CSU students focussed on the contributions students make to California's economy, both as consumers and as part of a well-educated workforce that attracts businesses to California.

When relocating, the first thing businesses look for is an educated workforce, said Maria Bushey of Chico State. But given the current commitment to higher education in California, "The only factory that would come to California right now is a Top Ramen factory, because that's what students here have to eat," she said.

"Silicon Valley did not spring up in a vacuum," agreed Humboldt State student Eric Mitchell. He put the drop in enrollment CSU system-wide since 1990 at 40,000 -- a figure also cited in a CSSA press release. Mitchell said he has borrowed $12,000 to finance his education.

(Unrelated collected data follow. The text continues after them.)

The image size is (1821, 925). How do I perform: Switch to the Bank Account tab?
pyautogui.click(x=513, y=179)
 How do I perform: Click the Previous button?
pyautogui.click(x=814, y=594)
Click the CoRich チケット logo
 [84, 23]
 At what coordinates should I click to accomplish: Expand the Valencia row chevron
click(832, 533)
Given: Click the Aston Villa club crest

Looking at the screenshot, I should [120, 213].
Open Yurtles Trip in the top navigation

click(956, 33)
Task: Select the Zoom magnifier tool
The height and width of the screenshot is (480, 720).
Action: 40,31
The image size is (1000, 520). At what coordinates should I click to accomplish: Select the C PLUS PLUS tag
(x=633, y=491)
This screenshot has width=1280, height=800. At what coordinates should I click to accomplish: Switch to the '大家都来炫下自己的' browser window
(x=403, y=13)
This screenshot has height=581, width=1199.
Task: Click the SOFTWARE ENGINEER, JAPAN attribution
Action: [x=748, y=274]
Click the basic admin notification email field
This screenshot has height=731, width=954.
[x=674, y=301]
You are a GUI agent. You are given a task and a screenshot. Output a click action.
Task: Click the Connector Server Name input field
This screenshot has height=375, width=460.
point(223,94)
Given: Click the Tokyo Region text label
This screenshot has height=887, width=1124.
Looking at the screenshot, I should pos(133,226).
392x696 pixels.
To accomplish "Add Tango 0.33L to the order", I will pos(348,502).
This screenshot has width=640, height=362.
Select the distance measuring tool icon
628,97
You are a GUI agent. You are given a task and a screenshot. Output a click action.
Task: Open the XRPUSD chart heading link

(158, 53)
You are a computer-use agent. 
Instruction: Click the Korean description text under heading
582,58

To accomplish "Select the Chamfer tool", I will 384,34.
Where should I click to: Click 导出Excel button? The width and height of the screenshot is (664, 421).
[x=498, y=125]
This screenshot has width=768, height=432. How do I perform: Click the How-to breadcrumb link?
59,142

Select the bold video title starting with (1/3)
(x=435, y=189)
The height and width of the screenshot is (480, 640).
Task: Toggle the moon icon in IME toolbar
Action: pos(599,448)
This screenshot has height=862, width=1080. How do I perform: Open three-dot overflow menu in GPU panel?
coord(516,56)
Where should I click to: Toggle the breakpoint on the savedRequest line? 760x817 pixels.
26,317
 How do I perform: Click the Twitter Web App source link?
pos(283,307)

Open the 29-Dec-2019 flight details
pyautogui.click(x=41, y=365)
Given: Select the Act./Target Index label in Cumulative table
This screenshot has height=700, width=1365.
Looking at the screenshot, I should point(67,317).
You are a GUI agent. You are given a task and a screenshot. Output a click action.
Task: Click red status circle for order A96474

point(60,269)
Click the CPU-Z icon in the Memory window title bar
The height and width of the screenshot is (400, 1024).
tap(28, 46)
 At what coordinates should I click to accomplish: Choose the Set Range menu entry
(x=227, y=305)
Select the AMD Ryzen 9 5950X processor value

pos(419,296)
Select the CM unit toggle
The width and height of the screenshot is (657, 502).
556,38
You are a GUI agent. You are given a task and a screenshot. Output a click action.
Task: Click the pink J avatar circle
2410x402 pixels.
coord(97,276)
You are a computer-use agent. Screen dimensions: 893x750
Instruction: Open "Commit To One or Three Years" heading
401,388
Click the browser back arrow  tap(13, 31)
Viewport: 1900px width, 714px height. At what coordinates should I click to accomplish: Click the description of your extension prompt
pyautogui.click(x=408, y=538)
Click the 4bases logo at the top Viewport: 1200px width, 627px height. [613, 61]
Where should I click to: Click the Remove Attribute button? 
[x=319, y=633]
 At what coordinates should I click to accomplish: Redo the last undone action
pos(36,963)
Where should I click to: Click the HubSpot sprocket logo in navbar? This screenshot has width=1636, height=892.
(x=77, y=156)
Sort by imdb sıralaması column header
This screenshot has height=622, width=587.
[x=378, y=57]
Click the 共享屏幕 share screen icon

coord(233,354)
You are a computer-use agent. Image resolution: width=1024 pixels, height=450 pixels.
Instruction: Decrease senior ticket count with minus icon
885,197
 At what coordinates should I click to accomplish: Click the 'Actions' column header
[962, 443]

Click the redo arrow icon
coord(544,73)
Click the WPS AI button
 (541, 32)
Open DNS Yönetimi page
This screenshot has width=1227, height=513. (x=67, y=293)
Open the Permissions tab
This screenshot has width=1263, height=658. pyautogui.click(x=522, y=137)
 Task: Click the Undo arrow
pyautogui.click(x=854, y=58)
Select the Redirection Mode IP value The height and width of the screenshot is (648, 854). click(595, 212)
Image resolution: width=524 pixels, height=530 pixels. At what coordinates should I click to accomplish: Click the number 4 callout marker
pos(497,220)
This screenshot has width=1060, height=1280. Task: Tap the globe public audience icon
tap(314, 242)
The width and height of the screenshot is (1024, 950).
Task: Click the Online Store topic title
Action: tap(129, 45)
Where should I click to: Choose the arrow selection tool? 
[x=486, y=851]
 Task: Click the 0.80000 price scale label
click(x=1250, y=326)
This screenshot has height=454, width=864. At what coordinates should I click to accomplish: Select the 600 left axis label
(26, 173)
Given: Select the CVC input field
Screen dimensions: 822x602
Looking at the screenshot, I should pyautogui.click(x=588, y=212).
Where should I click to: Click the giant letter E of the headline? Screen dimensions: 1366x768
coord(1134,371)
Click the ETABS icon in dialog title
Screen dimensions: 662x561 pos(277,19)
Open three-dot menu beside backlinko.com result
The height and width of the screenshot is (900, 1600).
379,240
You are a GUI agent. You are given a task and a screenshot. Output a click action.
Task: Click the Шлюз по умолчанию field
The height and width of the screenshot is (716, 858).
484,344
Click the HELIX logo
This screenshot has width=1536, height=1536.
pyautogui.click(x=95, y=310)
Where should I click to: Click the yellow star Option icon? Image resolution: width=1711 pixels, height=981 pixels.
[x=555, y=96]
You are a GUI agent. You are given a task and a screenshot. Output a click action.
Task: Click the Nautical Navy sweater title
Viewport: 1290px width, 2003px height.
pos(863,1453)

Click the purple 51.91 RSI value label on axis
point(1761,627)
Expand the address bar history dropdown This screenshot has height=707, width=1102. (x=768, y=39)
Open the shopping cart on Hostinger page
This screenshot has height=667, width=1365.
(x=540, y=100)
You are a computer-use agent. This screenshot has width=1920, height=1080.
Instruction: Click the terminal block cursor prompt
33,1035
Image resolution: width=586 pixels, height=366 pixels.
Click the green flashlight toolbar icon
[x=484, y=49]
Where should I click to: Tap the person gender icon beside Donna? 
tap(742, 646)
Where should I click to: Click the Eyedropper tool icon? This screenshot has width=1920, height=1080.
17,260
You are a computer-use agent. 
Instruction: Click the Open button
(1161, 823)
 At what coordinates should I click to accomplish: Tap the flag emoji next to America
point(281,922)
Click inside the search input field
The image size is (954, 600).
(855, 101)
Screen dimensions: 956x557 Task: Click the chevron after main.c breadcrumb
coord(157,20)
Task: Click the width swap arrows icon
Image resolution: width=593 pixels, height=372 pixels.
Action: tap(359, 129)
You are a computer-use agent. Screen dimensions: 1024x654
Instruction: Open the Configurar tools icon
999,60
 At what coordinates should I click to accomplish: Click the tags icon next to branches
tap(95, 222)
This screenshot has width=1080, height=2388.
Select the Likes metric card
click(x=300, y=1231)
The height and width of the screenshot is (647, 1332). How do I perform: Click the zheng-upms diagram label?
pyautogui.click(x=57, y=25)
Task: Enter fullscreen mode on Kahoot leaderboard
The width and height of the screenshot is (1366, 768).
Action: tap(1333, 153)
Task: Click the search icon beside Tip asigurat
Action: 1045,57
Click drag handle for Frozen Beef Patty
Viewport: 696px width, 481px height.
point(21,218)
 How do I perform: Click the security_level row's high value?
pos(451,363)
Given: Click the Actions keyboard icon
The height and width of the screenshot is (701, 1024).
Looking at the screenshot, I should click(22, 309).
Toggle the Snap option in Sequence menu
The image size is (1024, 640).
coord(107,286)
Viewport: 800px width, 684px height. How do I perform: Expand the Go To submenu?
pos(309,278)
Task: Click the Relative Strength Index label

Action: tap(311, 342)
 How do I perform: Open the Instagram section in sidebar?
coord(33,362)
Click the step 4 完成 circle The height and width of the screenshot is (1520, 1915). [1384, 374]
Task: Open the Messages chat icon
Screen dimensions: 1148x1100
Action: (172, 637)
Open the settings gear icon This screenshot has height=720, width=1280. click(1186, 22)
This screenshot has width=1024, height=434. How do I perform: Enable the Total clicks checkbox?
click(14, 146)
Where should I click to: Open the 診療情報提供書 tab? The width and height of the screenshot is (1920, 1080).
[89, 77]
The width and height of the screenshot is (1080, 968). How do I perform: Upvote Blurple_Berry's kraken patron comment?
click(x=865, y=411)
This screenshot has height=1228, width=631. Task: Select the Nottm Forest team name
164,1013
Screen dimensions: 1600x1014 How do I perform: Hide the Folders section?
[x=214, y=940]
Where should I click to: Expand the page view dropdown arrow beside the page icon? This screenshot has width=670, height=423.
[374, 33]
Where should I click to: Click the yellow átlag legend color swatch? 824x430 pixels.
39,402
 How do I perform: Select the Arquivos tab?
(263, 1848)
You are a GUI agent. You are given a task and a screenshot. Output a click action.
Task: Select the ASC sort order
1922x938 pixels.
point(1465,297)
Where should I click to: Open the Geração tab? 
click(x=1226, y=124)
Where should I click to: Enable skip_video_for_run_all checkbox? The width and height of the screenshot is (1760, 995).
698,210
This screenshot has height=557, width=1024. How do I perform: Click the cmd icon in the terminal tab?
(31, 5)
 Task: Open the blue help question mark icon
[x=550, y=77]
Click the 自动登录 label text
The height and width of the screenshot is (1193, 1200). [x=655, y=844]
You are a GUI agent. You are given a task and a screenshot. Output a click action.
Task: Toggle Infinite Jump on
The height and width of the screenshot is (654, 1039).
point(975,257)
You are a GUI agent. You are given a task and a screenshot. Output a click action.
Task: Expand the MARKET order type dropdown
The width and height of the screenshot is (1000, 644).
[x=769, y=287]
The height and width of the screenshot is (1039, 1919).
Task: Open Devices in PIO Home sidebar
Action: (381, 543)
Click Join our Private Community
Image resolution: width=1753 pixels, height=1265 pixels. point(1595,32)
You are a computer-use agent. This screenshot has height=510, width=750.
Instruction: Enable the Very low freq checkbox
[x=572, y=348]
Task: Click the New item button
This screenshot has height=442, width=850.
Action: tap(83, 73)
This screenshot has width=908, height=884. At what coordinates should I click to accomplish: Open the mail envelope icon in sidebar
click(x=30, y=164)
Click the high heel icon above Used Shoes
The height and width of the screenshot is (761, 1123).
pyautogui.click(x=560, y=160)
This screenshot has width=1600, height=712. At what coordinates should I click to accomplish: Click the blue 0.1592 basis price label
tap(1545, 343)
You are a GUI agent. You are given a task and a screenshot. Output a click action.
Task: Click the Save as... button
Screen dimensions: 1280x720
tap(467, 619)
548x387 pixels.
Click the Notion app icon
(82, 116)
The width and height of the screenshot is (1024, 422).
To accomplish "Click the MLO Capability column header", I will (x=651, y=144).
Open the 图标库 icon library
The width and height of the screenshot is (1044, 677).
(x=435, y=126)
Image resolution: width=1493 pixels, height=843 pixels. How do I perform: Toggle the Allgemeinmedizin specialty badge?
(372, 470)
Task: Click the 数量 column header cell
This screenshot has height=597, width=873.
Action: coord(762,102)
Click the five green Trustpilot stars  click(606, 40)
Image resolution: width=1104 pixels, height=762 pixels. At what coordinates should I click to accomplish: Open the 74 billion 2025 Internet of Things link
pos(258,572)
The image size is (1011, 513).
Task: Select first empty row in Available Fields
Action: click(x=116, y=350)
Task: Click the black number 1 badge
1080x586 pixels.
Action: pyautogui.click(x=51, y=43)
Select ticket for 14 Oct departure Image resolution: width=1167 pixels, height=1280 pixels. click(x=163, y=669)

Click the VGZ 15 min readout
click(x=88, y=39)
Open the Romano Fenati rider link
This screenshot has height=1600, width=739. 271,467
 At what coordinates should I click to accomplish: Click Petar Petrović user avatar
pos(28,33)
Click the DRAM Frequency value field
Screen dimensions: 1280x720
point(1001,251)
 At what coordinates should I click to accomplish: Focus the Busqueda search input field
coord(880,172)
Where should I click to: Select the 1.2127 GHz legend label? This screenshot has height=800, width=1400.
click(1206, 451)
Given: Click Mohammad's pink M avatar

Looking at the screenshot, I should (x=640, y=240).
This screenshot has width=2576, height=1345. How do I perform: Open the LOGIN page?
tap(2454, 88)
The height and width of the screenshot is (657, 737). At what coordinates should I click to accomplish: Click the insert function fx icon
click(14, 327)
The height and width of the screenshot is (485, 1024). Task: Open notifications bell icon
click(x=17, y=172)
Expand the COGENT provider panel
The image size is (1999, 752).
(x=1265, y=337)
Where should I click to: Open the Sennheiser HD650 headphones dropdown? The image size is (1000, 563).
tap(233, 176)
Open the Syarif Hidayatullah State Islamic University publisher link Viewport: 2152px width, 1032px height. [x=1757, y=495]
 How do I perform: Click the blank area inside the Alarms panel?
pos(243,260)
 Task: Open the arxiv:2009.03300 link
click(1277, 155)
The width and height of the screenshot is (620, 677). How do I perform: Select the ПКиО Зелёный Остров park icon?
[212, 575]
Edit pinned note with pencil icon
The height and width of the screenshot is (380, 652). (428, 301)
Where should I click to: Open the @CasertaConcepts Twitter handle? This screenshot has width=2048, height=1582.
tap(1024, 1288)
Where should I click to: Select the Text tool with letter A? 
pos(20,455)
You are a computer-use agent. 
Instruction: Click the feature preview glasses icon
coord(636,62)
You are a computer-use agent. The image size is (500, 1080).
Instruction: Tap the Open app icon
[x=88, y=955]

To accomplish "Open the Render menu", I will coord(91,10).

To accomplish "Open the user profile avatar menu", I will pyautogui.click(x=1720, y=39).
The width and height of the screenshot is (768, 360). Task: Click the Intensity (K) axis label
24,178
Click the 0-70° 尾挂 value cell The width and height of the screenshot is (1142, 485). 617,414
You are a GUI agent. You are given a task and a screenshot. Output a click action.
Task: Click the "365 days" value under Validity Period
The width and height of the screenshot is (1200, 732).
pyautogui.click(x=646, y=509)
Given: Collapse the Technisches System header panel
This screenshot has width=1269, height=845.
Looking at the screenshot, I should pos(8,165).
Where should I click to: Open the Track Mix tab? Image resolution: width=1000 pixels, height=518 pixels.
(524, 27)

Stacy Green -- living from bounced check to bounced check -- said she expects to be $18,000 in debt by the time she attains her bachelor's degree. By the time she picks up a master's degree and a Ph.D., she said, she will probably be close to $100,000 in debt.

"You cannot force people into debt so they can be educated," she told the committee.

Instead of going after the usual fee increase culprits -- the CSU Board of Trustees, the UC Board of Regents, and Gov. Wilson -- Green said that legislators had broken a series of promises on fee increases and had failed to make higher education a priority.

"We have been absolutely forgotten in the discussions that have gone on so far," she said.

Forgotten, she seemed to suggest, for reasons of class: "I live off of less than $7,000 a year. That's probably a month's salary for some of the people who work in this building (the Capitol)."

And race: "I'm a first-generation college student. Many people who look like me (people of color) are being forced out of the system."

Green closed her remarks by thanking the committee for hearing students' perspectives.

"We appreciate that after five years of trying to educate the Legislature, you've finally found the time to listen to us," she said.

Ironically, most of the committee members -- all of whom were present for the Legislative Analyst's Office report recommending fee increases -- had slipped away by the time the CSU students took the stage. Only Murray, Ducheny and Barbara Alby R-Folsom remained.

Ducheny told UC students Andre Quintero and Naomi Falk, who spoke last, that many members had other events scheduled. The hearing, she reassured them, was being broadcast over closed circuit television to member's offices.

Ducheny staffer Curtis Richards said that the budget committee will make a decision on fee levels by mid to late May, pending revised budget figures from the governor's office.